When asked what else interests him in a concept, Cox replies, "Subverting player expectations; why do we have to move right? Do we really need collectibles?" Players have come to expect certain things about games, but to Cox, this is a form of stagnation. Doing something because it has always been done that way is not a valid reason when creating.

This means that Cox tries to ask himself why games do things in certain ways, and how he can do something other than what would be expected. In doing so, he can create something truly new that will shake the player up and make them look at games differently.

This does not just extend to mechanics, but rather what can be construed as a "game" at all. What goes into the creation of something to play with? What is it about an interactive experience that makes it into a game? When does something we can manipulate become a game and not just a physical interaction? Cox's works attempt to dive deeper into this question, seeking an answer to the origin of play and games within our minds.

"When I was little, I would smash the buttons on arcade machines during the 'Insert Coin' preview screen, believing I was playing the game. You'll see kids do it today too," says Cox. "But are those kids playing a game? They think they are. I want to make that experience for adults. How much interaction can you remove while retaining the 'game' part of the game?"

What is it that clicks in the mind when we play a game? When is the point when our mind switches over from tedious task and assigns fun to it?
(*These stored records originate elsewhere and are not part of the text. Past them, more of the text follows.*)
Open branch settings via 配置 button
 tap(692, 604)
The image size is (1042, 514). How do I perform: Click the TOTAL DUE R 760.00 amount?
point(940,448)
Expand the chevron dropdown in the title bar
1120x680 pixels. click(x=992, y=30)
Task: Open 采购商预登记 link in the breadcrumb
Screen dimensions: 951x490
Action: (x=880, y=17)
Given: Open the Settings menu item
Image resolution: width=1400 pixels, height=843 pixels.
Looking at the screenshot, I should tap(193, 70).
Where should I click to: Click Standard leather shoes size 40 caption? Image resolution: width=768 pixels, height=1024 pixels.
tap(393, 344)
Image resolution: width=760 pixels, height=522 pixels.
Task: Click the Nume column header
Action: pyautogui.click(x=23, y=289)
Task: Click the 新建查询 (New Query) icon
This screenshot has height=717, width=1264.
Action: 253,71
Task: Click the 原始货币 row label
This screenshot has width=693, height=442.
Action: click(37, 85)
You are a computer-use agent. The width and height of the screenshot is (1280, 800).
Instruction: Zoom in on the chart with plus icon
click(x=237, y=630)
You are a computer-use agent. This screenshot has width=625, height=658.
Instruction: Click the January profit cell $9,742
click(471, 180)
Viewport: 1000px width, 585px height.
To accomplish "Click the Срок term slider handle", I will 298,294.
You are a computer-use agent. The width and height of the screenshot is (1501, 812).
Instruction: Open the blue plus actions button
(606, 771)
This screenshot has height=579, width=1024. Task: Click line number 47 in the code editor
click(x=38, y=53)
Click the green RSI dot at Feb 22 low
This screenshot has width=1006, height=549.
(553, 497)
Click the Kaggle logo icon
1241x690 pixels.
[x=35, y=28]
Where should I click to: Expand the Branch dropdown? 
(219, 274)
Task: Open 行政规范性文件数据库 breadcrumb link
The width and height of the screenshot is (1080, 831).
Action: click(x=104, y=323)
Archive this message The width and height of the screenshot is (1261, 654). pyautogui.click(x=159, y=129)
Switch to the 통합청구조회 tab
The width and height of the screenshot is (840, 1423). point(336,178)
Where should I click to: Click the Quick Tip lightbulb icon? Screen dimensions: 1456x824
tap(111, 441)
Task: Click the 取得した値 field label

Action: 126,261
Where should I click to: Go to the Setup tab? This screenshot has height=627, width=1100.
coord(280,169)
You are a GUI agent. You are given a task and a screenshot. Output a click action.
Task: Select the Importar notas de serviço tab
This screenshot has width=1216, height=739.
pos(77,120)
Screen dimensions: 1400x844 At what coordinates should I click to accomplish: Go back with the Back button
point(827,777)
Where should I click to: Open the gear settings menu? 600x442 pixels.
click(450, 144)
Games are just a mixture of button inputs, but through a mixture of visual feedback, sound, and perceived motion, players feel that they are enjoying themselves. Something about the connection between these things, at their core, is what turns our actions into a game. For Cox, it is not just about subverting gameplay expectations to create a unique experience, but it is also a means to discover where play originates.

Constantly learning

Simplicity has become important to Cox, as it gives clarity to what a game aspires to do. "Keep the design simple," he says. "Cut out any features that aren't core to the game's message. They're just bogging down the experience. A small game with a unique mechanic beats a long game bloated with bland ones."

Something as simple as when to work can be important for a new developer to know as well. "I work best untethered. Just a short while ago, I tried regimenting myself with a standard wake/sleep cycle. It was an unproductive disaster," says Cox.

In finding what doesn't work for him, he's also seen how to work around those limitations. Sometimes, the answer can be as simple as looking for outside help to bolster the strengths he lacks. "My brother Joe, he and I work amazingly together. Several of my games were co-designed with him (including EnviroGolf), and we often collaborate on the art together. I can't make music to save my life, and that's a skill he's nailed."

The final 23

Cox's need to create has helped him explore many ideas on what play means, how to subvert player expectations, and build experience as a developer. It's helped him explore aspects of how he works best at design, and what things work well for him. Despite the gargantuan task always looming overhead, Cox continues to look at it with excitement.

"This 100-Games-in-Five-Years will end just as I graduate from USC's Interactive Media and Game Design master's program," he says. "It's nerve-wracking at times; I have to make 23 more games. Crap, that's a lot. God do I love it."